:: Required task ::
In the forum thread below, which position did the original poster take at the college paper during senior year?

:: Article ::
● ● ●
Discussion in 'Journalism topics only' started by Rhouston, Aug 12, 2007.

  1. Rhouston

    Rhouston Member

    Hi all,

    First of all, let me just say that this Web site provides a great service to all aspiring and current sports journalists out there. Kudos to everyone who contributes.

    Getting to the point, the purpose of this post is for advice. I am a recent college graduate who is searching for a job. My junior year, I was my paper's assistant sports editor for the fall semester before venturing off to London in the spring. Needless to say, I was replaced for the rest of the year by someone else. My senior year, there was a need to fill the opinions editor position at the paper (a position that requires significantly less reporting), so I bucked up and took that position instead of applying for a higher-demanded sports editor or assistant position (anyway, both editors were returning, so I probably wouldn't have gotten either position).

    So I guess my question would be to any or all is how much that leave will affect my hiring status. Has anyone had a similar experience? I have plenty of clips, but the most recent sports-related one is from Fall 2005. Are those too old to send in? If that's the case, does anyone have suggestions?

    I am probably coming off as neurotic-sounding, but I'm not that type of person. I was sports director of my campus radio station last year and I applied for at least 60 production assistant/board op positions with no luck. So, I'm giving newspapers a shot now and would like to know if I have a chance at nailing a job at a semi-decent paper.

    Thanks in advance,

    Ross Houston
  2. mike311gd

    mike311gd Active Member

    If you've got clips, you probably have enough to get a job at a small-town paper, especially with a little bit of sports experience. But you probably shouldn't be real picky.

    I would keep trying for those radio gigs if I were you, if that's really what you want to do. When I graduated two years ago, I was told it took an average of nine months to get a communication-related job. I'm sure not much has changed, so don't get too down on yourself. Things will happen for you if you keep plugging away.
  3. BRoth

    BRoth Member

    I've always wanted to be the first to do this on a board...

    You're hired!
● ● ●
:: Data section ::
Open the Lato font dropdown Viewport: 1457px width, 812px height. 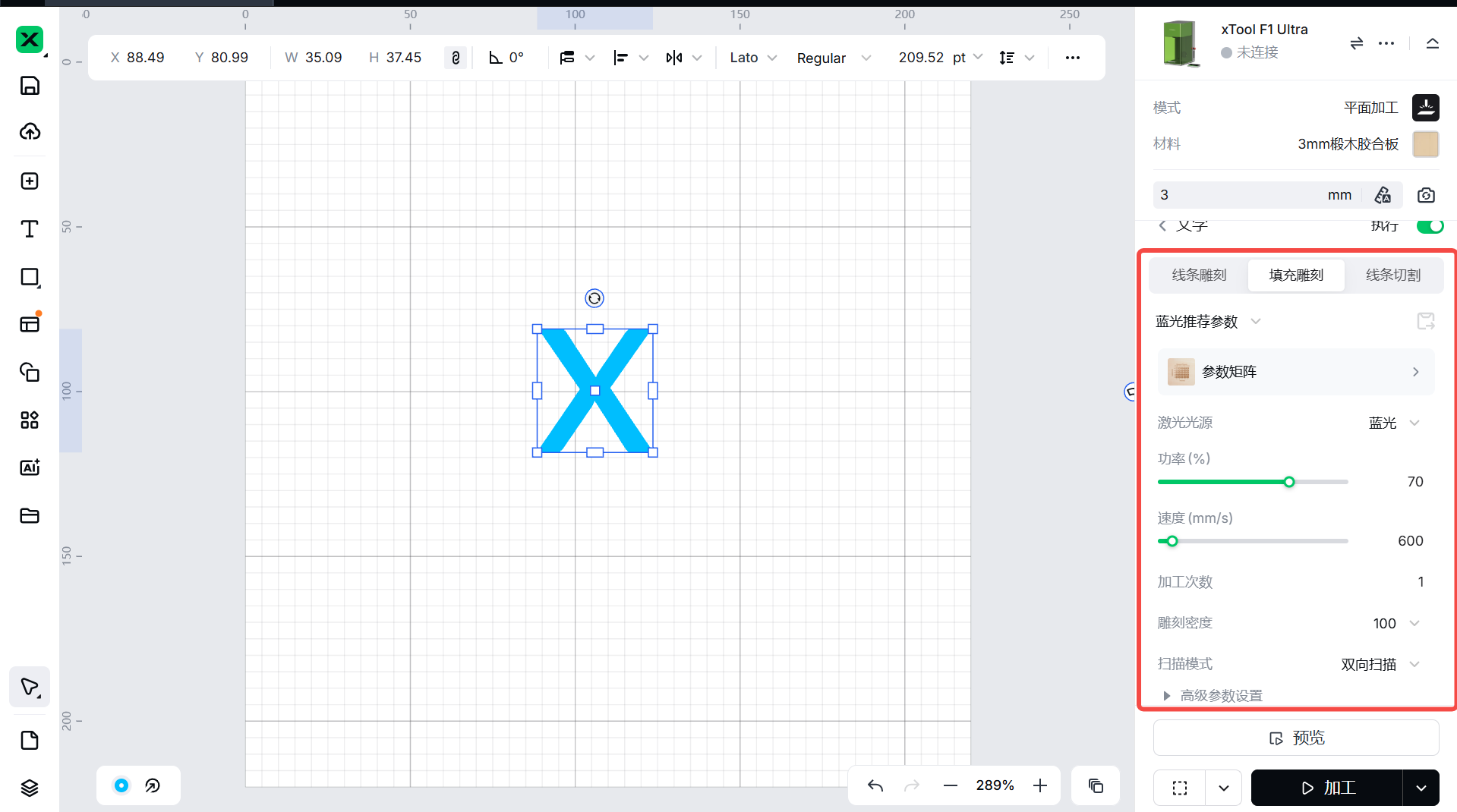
● ● ●
:: Exercise solution ::
Opinions editor.